*PROBLEM TO SOLVE*
The reply should give back every entry exactly as written.

*EXTRACTED RECORDS*

.....

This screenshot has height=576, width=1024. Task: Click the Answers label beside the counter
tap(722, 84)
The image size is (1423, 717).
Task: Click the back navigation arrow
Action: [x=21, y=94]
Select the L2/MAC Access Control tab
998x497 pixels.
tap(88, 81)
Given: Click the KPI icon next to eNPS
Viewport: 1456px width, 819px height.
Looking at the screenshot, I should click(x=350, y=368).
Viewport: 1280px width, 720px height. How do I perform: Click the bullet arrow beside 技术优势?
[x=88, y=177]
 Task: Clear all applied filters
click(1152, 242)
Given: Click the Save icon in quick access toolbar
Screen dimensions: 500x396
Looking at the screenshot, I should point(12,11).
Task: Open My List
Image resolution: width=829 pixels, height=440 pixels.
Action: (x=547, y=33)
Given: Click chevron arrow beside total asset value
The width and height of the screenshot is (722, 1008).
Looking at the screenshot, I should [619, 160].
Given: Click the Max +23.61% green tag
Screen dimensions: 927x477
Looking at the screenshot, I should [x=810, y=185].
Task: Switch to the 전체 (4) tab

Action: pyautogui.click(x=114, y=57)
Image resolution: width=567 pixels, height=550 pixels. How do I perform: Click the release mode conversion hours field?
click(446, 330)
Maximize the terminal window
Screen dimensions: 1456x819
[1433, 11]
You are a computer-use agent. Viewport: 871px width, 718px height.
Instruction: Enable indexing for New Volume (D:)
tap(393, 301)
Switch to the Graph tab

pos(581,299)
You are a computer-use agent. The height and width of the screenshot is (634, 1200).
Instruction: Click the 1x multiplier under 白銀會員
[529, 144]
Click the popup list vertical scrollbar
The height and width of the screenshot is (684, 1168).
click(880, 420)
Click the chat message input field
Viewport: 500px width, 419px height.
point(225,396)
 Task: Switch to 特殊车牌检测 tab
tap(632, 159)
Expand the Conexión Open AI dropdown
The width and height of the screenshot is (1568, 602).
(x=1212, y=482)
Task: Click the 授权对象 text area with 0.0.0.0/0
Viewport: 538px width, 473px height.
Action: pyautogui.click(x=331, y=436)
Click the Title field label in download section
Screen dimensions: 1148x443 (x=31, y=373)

.....

*EXERCISE RESPONSE*
This screenshot has height=576, width=1024. Task: Click the Answers label beside the counter
tap(722, 84)
The image size is (1423, 717).
Task: Click the back navigation arrow
Action: [x=21, y=94]
Select the L2/MAC Access Control tab
998x497 pixels.
tap(88, 81)
Given: Click the KPI icon next to eNPS
Viewport: 1456px width, 819px height.
Looking at the screenshot, I should click(x=350, y=368).
Viewport: 1280px width, 720px height. How do I perform: Click the bullet arrow beside 技术优势?
[x=88, y=177]
 Task: Clear all applied filters
click(1152, 242)
Given: Click the Save icon in quick access toolbar
Screen dimensions: 500x396
Looking at the screenshot, I should point(12,11).
Task: Open My List
Image resolution: width=829 pixels, height=440 pixels.
Action: (x=547, y=33)
Given: Click chevron arrow beside total asset value
The width and height of the screenshot is (722, 1008).
Looking at the screenshot, I should [619, 160].
Given: Click the Max +23.61% green tag
Screen dimensions: 927x477
Looking at the screenshot, I should [x=810, y=185].
Task: Switch to the 전체 (4) tab

Action: pyautogui.click(x=114, y=57)
Image resolution: width=567 pixels, height=550 pixels. How do I perform: Click the release mode conversion hours field?
click(446, 330)
Maximize the terminal window
Screen dimensions: 1456x819
[1433, 11]
You are a computer-use agent. Viewport: 871px width, 718px height.
Instruction: Enable indexing for New Volume (D:)
tap(393, 301)
Switch to the Graph tab

pos(581,299)
You are a computer-use agent. The height and width of the screenshot is (634, 1200).
Instruction: Click the 1x multiplier under 白銀會員
[529, 144]
Click the popup list vertical scrollbar
The height and width of the screenshot is (684, 1168).
click(880, 420)
Click the chat message input field
Viewport: 500px width, 419px height.
point(225,396)
 Task: Switch to 特殊车牌检测 tab
tap(632, 159)
Expand the Conexión Open AI dropdown
The width and height of the screenshot is (1568, 602).
(x=1212, y=482)
Task: Click the 授权对象 text area with 0.0.0.0/0
Viewport: 538px width, 473px height.
Action: pyautogui.click(x=331, y=436)
Click the Title field label in download section
Screen dimensions: 1148x443 (x=31, y=373)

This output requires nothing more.